Beier v. St. Louis Transit Co.

Decision Date19 June 1906
Citation94 S.W. 876,197 Mo. 215
PartiesBEIER v. ST. LOUIS TRANSIT COMPANY, Appellant
CourtMissouri Supreme Court

Appeal from St. Louis City Circuit Court. -- Hon. Robert M. Foster Judge.

Affirmed.

Glendy B. Arnold for appellant; Boyle & Priest and George W. Easley of counsel.
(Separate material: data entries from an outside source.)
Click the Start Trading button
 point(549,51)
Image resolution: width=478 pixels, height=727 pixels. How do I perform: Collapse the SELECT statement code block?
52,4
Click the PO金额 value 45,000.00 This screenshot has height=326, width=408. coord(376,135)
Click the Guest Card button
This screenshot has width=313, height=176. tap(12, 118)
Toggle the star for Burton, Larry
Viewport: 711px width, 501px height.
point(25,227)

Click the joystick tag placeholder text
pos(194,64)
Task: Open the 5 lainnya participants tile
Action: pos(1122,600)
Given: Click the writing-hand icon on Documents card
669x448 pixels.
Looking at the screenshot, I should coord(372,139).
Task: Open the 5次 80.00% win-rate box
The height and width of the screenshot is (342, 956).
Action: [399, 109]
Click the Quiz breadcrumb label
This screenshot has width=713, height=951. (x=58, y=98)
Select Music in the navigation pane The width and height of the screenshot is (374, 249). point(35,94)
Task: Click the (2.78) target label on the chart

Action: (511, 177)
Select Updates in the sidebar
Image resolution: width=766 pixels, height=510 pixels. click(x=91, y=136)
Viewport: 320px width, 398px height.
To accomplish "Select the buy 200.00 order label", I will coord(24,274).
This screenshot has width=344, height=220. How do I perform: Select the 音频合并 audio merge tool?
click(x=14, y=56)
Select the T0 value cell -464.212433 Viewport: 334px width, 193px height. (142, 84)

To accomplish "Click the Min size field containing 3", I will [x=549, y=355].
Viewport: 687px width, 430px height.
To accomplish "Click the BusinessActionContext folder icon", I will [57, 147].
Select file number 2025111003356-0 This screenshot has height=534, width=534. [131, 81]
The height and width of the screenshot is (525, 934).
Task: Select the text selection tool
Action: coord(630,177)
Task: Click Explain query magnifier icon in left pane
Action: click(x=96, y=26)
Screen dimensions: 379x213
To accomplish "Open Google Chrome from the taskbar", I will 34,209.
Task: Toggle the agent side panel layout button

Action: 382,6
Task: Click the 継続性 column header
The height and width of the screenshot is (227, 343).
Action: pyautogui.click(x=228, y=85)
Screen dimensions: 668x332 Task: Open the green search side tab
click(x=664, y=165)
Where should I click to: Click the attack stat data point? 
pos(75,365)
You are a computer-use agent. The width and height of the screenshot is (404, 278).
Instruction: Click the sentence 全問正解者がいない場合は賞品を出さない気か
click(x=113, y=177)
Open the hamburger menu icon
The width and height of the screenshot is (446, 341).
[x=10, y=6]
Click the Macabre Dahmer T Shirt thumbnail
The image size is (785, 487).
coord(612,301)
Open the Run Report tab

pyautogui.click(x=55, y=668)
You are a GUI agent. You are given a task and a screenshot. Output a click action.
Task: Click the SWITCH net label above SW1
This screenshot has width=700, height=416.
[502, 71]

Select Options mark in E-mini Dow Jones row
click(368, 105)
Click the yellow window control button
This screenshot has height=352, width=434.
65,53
(1) A verdict will not be allowed to stand which rests upon a charge of negligence not sustained by the evidence. Dowell v. Guthrie, 99 Mo. 662; Murray v Railroad, 101 Mo. 240; O'Malley v Railroad, 113 Mo. 325; Pueschell v. Wire Works, 79 Mo.App. 464; Markowitz v. Railroad, 186 Mo. 350; Engleking v. Railroad, 187 Mo. 164; Zumault v. Railroad, 175 Mo. 288; Cicardi v. Railroad, 108 Mo.App. 462. There must be evidence to show that the car could have been stopped after the danger of a collision became apparent. Zurfluh v. Railroad, 46 Mo.App. 642; Roenfeldt v. Railroad, 180 Mo. 554; Reno v. Railroad, 180 Mo. 469; Engleking v. Railroad, 187 Mo. 165; Theobald v. Railroad, 191 Mo. 395; McGauley v. Railroad, 179 Mo. 583. In this case there is no certain testimony of persons qualified to speak as to the rate of speed of the car. Theobald v. Railroad, supra; Helm v. Railroad, 185 Mo. 212. The collision raised no presumption of negligence against defendant. Grocer Co. v. Railroad, 89 Mo.App. 541. (2) The court erred in giving plaintiff's first instruction. This instruction presents an issue not made by the averments. "It is the duty of the court, by its instructions, to confine the jury to the consideration of the specific grounds of negligence alleged in the petition, and not by its instruction to widen the issue so as to allow a recovery on a negligent act not set up in the declaration." Heinzle v. Railroad, 182 Mo. 528; Schlereth v. Railroad, 96 Mo. 509; Wilburn v. Railroad, 26 Mo.App. 203; Jacquin v. Railroad, 57 Mo.App. 320. (3) The court erred in refusing to permit defendant to introduce in evidence the written statements of Strolle and Meuser. Clancy v. Railroad, 192 Mo. 615. (4) The court erred in permitting witness Tiemann to relate part of the conversation between him and defendant's motorman after the collision.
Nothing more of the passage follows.